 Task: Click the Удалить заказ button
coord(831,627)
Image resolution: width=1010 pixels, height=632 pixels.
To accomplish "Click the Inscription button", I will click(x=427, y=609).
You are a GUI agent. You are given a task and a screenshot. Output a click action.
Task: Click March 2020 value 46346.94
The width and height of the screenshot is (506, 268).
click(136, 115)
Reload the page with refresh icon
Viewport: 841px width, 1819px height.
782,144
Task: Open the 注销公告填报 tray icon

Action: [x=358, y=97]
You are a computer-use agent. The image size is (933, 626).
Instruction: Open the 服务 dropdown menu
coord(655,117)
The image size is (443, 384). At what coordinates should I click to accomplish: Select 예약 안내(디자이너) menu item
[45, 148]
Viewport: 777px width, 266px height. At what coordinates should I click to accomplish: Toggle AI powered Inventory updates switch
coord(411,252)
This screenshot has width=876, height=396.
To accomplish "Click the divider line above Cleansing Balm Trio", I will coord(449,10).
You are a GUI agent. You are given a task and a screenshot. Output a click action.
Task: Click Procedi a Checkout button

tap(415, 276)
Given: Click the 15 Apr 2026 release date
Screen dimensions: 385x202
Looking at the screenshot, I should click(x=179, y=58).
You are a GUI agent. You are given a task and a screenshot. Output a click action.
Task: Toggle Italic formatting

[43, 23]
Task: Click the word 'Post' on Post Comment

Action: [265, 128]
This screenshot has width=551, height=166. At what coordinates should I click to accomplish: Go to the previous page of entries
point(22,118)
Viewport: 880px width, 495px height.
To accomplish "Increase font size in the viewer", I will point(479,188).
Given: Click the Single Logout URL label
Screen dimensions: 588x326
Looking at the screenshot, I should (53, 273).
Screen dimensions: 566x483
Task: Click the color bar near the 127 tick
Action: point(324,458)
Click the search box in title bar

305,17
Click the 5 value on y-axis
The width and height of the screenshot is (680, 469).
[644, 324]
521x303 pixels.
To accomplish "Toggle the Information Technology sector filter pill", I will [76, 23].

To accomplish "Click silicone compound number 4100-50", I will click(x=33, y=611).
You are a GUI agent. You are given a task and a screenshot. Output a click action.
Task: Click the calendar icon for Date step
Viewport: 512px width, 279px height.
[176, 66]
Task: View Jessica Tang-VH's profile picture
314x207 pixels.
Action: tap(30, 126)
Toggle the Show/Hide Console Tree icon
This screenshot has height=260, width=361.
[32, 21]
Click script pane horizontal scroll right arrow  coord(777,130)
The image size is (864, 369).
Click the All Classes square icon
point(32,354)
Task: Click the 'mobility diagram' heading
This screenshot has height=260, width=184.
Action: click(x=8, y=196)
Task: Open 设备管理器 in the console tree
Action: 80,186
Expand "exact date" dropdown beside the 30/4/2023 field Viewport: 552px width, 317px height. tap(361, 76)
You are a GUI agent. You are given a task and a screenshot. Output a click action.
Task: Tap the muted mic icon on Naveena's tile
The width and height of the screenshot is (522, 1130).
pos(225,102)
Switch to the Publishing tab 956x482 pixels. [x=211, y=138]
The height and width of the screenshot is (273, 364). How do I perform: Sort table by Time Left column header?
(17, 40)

What the exercise asks => The records must each be output verbatim, with nothing left out.

Answer box =>
 Task: Click the Удалить заказ button
coord(831,627)
Image resolution: width=1010 pixels, height=632 pixels.
To accomplish "Click the Inscription button", I will click(x=427, y=609).
You are a GUI agent. You are given a task and a screenshot. Output a click action.
Task: Click March 2020 value 46346.94
The width and height of the screenshot is (506, 268).
click(136, 115)
Reload the page with refresh icon
Viewport: 841px width, 1819px height.
782,144
Task: Open the 注销公告填报 tray icon

Action: [x=358, y=97]
You are a computer-use agent. The image size is (933, 626).
Instruction: Open the 服务 dropdown menu
coord(655,117)
The image size is (443, 384). At what coordinates should I click to accomplish: Select 예약 안내(디자이너) menu item
[45, 148]
Viewport: 777px width, 266px height. At what coordinates should I click to accomplish: Toggle AI powered Inventory updates switch
coord(411,252)
This screenshot has width=876, height=396.
To accomplish "Click the divider line above Cleansing Balm Trio", I will coord(449,10).
You are a GUI agent. You are given a task and a screenshot. Output a click action.
Task: Click Procedi a Checkout button

tap(415, 276)
Given: Click the 15 Apr 2026 release date
Screen dimensions: 385x202
Looking at the screenshot, I should click(x=179, y=58).
You are a GUI agent. You are given a task and a screenshot. Output a click action.
Task: Toggle Italic formatting

[43, 23]
Task: Click the word 'Post' on Post Comment

Action: [265, 128]
This screenshot has width=551, height=166. At what coordinates should I click to accomplish: Go to the previous page of entries
point(22,118)
Viewport: 880px width, 495px height.
To accomplish "Increase font size in the viewer", I will point(479,188).
Given: Click the Single Logout URL label
Screen dimensions: 588x326
Looking at the screenshot, I should (53, 273).
Screen dimensions: 566x483
Task: Click the color bar near the 127 tick
Action: point(324,458)
Click the search box in title bar

305,17
Click the 5 value on y-axis
The width and height of the screenshot is (680, 469).
[644, 324]
521x303 pixels.
To accomplish "Toggle the Information Technology sector filter pill", I will [76, 23].

To accomplish "Click silicone compound number 4100-50", I will click(x=33, y=611).
You are a GUI agent. You are given a task and a screenshot. Output a click action.
Task: Click the calendar icon for Date step
Viewport: 512px width, 279px height.
[176, 66]
Task: View Jessica Tang-VH's profile picture
314x207 pixels.
Action: tap(30, 126)
Toggle the Show/Hide Console Tree icon
This screenshot has height=260, width=361.
[32, 21]
Click script pane horizontal scroll right arrow  coord(777,130)
The image size is (864, 369).
Click the All Classes square icon
point(32,354)
Task: Click the 'mobility diagram' heading
This screenshot has height=260, width=184.
Action: click(x=8, y=196)
Task: Open 设备管理器 in the console tree
Action: 80,186
Expand "exact date" dropdown beside the 30/4/2023 field Viewport: 552px width, 317px height. tap(361, 76)
You are a GUI agent. You are given a task and a screenshot. Output a click action.
Task: Tap the muted mic icon on Naveena's tile
The width and height of the screenshot is (522, 1130).
pos(225,102)
Switch to the Publishing tab 956x482 pixels. [x=211, y=138]
The height and width of the screenshot is (273, 364). How do I perform: Sort table by Time Left column header?
(17, 40)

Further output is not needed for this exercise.